Please show all lines of the records that include "Apply".

◇ ◇ ◇ ◇

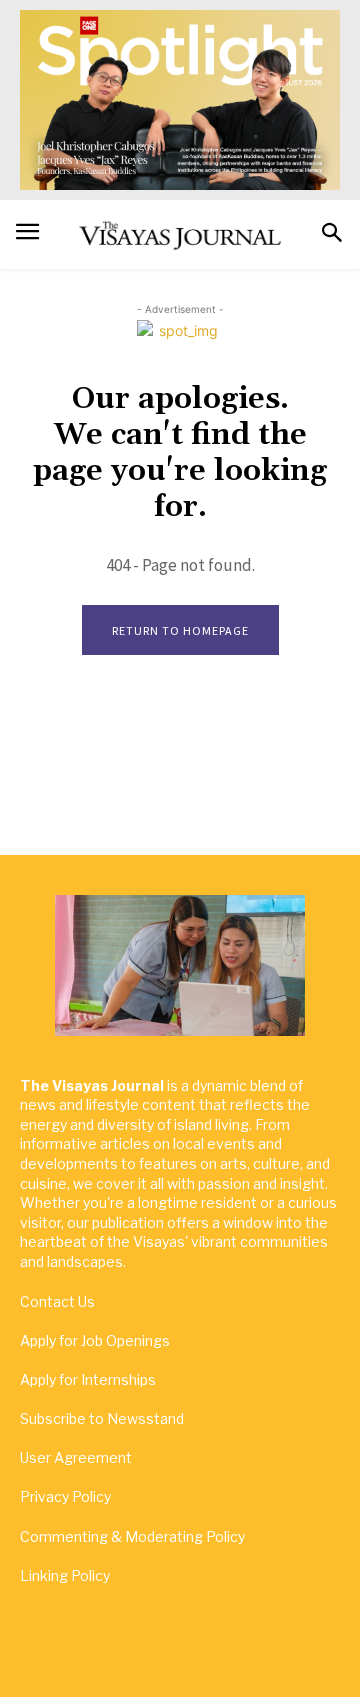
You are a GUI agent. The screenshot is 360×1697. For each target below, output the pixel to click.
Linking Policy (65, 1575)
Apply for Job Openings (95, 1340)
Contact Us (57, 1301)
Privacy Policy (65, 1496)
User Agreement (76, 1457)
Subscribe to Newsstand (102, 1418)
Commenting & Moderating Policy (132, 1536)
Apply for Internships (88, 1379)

◇ ◇ ◇ ◇

*RESULT OF THE EXERCISE*
Apply for Job Openings (95, 1340)
Apply for Internships (88, 1379)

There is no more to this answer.